Trevor Alexander baritone 
Peter Crockford piano

Divine art ddx 21114

Let us start with the positives. This is a generous recital of 21 songs composed by English composers, largely in the first half of the 20th century, and includes some outstanding examples like Vaughan Williams Silent Noon and Butterworth’s Is my team Ploughing? which, curiously, begins the CD. It also includes songs and composers which may well be new to you, for example the two songs especially composed for these performers by Clive Pollard, or the emotionally gripping  Do not go my love by Richard Hageman (a new name to me) – a setting of Tagore.

But there is more. Trevor Alexander’s voice is one I can listen to without hesitation, and with much pleasure, and he is aided and abetted by the very sensitive Peter Crockford, with whom he has worked for some time. The voice is a light, lyrical baritone which is rarely forced. The songs have been carefully chosen to suit this timbre. The booklet offers a brief ‘Artists’ Foreword’, and then detailed biographies of the composers and the poets; however, no texts are given. The print is small and may trouble older eyes, but you may not need the texts anyway as Alexander’s diction is almost perfect.

As mentioned, there are some unusual and rare songs here. I like the juxtaposition, for example, of Haydn Wood’s Love’s garden of roses, one of his most popular songs from 1918, with Peter Gellhorn’s Autumn. This is a desolate and moving setting by a composer who should be so much better known.
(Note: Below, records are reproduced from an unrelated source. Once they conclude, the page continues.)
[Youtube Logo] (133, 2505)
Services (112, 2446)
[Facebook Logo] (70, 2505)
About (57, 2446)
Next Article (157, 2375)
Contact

He had to leave Germany in the 1930s as a Jew and resided in Britain, despite being arrested in 1941.

Now, there is other side of the coin. Practically all of the songs are slow, and quite often I do not feel that Alexander has really dipped down deep enough into the inner meaning of the texts. There are exceptions though, such as Frank Bridge’s wonderful What shall I your true love tell? I also feel that breaths are occasionally taken in unnecessary places. The booklet cover has a dramatic brown sky on the cover and back which might reflect the generally slow songs chosen, but also it makes the titles, especially the names of the composers and poets, not particularly clear. The recording is a little dull and needed more spacing between the voice and piano, even though it was recorded in the vast space of the Henry Wood Hall.

However, if you are coming to this repertoire for the first time, this could be a good disc to dip into.